---------- Record set ----------
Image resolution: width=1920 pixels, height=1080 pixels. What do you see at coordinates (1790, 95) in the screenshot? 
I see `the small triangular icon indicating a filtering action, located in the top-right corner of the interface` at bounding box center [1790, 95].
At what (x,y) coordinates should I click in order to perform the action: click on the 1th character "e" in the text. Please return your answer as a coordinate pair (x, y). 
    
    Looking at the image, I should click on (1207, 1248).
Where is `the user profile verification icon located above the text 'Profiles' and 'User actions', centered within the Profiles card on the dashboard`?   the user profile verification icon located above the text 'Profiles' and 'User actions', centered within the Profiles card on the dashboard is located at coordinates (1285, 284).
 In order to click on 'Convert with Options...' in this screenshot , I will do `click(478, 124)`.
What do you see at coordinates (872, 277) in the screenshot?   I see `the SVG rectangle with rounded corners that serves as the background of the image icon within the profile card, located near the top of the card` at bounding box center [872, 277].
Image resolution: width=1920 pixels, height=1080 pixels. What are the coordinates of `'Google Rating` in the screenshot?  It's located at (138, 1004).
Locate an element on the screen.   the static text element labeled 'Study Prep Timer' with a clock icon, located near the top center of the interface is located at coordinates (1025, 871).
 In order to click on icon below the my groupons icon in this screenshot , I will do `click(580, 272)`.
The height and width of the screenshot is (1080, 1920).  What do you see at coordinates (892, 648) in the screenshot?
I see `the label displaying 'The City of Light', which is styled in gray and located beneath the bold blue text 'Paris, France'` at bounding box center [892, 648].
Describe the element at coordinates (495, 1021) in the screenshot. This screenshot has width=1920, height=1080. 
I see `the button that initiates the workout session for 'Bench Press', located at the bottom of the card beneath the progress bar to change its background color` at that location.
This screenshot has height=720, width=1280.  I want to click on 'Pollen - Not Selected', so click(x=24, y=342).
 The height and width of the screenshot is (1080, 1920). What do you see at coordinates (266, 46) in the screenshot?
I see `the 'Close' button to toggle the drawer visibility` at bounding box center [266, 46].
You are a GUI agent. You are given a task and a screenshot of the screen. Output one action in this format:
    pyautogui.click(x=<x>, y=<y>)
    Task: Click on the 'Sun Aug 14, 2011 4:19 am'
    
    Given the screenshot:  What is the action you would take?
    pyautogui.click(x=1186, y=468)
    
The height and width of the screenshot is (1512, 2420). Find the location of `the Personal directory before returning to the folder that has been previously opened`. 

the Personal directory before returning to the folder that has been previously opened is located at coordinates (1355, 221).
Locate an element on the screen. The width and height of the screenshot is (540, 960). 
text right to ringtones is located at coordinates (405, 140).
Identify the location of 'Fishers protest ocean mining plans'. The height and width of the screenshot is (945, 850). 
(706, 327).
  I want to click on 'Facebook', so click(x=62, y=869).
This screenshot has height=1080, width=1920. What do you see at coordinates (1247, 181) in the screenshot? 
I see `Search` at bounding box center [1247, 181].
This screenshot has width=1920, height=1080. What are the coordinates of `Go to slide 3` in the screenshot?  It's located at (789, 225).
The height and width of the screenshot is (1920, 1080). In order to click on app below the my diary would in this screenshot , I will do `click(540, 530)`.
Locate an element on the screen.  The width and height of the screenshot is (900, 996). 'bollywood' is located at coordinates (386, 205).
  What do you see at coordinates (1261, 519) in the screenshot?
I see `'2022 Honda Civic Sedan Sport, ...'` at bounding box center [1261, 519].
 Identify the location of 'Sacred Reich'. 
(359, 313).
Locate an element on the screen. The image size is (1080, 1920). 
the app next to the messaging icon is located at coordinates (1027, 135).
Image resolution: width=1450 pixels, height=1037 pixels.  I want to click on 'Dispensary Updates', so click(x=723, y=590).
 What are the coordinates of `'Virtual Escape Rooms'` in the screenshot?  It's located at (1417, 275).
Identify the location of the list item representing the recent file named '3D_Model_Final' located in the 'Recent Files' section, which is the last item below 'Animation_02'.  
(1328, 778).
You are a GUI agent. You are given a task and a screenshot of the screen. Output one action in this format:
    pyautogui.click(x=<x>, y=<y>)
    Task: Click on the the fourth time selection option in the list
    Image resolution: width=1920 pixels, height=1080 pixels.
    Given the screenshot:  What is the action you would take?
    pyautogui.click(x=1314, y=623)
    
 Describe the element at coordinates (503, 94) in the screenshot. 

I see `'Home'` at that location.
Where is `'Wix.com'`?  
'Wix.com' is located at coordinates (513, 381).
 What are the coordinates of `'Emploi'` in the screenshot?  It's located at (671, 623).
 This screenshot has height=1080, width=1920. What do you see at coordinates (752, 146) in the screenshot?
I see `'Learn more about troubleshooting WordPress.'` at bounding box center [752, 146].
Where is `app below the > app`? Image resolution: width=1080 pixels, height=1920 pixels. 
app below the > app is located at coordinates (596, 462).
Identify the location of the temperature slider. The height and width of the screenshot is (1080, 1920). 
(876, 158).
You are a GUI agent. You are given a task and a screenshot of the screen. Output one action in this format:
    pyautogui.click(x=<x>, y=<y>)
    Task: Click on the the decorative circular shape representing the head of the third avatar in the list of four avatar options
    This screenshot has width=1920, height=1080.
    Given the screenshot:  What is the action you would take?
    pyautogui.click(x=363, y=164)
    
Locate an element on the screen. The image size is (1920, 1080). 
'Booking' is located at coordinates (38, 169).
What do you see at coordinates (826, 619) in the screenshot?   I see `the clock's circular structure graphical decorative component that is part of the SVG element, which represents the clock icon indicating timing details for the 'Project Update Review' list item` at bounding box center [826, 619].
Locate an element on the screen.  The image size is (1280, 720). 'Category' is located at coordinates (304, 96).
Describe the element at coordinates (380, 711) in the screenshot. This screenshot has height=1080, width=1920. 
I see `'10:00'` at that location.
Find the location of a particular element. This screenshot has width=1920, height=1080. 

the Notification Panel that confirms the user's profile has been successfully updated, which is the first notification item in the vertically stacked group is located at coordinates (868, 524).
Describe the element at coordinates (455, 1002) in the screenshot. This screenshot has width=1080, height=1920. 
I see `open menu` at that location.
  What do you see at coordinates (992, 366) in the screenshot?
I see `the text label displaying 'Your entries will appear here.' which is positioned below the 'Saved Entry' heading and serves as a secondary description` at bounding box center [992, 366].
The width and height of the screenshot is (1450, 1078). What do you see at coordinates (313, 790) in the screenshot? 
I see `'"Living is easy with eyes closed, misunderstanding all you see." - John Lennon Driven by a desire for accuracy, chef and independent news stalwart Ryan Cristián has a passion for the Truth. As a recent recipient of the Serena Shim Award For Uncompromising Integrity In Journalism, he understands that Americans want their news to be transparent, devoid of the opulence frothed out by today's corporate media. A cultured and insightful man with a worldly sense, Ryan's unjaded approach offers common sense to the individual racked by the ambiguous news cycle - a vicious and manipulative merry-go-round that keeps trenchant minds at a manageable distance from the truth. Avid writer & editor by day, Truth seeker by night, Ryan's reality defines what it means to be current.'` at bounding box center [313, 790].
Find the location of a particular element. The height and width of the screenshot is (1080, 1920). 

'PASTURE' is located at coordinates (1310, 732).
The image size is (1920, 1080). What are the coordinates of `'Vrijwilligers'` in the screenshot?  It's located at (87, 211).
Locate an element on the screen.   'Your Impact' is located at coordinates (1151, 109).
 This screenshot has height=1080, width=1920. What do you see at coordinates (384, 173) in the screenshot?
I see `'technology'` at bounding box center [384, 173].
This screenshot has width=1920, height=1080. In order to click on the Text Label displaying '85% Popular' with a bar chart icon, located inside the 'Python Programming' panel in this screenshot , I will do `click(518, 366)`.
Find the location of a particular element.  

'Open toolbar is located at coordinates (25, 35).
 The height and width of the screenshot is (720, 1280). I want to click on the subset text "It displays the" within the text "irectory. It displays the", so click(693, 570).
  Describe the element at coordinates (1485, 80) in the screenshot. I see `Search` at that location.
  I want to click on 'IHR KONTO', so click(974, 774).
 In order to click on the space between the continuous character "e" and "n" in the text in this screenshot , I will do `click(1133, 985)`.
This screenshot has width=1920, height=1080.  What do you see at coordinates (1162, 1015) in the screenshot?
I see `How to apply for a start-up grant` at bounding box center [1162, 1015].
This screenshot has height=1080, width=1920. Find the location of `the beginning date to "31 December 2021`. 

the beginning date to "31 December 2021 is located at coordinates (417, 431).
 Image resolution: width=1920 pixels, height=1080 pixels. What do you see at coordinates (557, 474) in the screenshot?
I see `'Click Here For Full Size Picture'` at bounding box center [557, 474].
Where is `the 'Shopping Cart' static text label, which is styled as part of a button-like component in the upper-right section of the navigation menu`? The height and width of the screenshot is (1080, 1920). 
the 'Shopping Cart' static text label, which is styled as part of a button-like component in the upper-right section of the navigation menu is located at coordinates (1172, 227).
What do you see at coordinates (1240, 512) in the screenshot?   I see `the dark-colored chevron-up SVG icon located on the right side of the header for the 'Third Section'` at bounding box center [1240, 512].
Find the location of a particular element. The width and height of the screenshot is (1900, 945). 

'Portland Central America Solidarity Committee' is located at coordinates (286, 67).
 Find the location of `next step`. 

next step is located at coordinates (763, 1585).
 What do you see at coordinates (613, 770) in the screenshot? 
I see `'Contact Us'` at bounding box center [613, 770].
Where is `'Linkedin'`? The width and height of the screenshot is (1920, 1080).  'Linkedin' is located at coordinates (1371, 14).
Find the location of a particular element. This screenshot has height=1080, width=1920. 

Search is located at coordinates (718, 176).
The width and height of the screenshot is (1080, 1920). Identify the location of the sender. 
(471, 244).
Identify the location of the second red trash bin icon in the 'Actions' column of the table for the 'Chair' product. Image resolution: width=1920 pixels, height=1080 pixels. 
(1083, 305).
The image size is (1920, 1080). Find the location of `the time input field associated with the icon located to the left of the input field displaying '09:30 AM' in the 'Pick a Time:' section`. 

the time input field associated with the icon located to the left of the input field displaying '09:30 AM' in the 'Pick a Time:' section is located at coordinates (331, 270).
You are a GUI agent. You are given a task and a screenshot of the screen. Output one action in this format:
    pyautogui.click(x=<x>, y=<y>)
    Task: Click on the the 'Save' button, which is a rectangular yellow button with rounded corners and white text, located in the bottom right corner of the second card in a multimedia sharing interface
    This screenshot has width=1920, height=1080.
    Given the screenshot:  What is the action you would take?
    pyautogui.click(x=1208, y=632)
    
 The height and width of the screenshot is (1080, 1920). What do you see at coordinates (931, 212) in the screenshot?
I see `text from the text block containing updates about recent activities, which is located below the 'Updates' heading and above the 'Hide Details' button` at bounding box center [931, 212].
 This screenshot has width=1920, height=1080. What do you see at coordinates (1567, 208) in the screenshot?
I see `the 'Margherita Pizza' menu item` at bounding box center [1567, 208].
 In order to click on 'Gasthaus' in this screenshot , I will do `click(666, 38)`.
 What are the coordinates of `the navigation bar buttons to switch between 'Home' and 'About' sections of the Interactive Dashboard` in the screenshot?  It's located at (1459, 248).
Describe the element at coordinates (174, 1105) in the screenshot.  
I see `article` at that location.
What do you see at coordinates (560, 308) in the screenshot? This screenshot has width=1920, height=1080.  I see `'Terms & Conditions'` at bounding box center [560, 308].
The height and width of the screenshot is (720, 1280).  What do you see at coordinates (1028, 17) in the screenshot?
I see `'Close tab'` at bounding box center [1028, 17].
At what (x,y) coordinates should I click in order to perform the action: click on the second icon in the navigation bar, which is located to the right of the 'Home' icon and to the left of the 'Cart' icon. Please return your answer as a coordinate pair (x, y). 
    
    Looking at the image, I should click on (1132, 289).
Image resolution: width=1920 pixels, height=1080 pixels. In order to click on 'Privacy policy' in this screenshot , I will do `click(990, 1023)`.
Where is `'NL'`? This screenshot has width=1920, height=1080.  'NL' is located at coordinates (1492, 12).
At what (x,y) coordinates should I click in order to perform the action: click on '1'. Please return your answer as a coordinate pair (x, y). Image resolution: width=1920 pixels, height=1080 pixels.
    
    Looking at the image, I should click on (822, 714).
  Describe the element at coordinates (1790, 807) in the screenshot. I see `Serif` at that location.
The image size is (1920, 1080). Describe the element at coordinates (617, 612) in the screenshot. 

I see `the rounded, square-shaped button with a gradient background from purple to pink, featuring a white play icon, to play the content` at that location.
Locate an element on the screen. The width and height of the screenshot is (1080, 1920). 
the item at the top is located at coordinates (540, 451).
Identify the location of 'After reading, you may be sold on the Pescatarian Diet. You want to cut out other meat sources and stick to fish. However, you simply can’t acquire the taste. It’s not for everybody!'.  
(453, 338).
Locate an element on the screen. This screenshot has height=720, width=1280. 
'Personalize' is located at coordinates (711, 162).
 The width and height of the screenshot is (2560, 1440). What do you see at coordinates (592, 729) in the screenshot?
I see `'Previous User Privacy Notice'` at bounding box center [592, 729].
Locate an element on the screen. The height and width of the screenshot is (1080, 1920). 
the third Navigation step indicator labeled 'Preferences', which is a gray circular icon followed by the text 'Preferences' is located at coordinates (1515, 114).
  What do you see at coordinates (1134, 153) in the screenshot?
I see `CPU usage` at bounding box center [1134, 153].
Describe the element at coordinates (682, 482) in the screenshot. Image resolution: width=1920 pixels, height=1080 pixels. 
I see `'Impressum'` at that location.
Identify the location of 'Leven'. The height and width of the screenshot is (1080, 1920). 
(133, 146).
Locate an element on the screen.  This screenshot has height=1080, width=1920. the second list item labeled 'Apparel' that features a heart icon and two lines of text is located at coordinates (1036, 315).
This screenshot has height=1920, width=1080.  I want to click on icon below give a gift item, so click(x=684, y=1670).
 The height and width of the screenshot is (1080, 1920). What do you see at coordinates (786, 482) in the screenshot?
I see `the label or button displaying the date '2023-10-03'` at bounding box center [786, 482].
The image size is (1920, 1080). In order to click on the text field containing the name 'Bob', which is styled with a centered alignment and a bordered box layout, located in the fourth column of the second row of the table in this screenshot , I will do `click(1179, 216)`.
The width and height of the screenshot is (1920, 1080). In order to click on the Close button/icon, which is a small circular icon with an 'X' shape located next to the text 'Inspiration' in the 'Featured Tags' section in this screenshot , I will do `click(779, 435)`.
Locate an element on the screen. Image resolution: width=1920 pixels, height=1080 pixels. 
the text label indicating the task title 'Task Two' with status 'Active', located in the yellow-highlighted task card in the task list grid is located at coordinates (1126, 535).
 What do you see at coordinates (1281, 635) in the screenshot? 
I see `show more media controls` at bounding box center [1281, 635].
----------
| Exercise instructions |
Rewrite the entries from the line with "The image size is (1920, 1080). What" to the line with "This screenshot has width=1920, height=1080. In", swapping "Python Programming" for "Data Science" and keeping everything else the same.

| Exercise output |
The image size is (1920, 1080). What are the coordinates of `'Vrijwilligers'` in the screenshot?  It's located at (87, 211).
Locate an element on the screen.   'Your Impact' is located at coordinates (1151, 109).
 This screenshot has height=1080, width=1920. What do you see at coordinates (384, 173) in the screenshot?
I see `'technology'` at bounding box center [384, 173].
This screenshot has width=1920, height=1080. In order to click on the Text Label displaying '85% Popular' with a bar chart icon, located inside the 'Data Science' panel in this screenshot , I will do `click(518, 366)`.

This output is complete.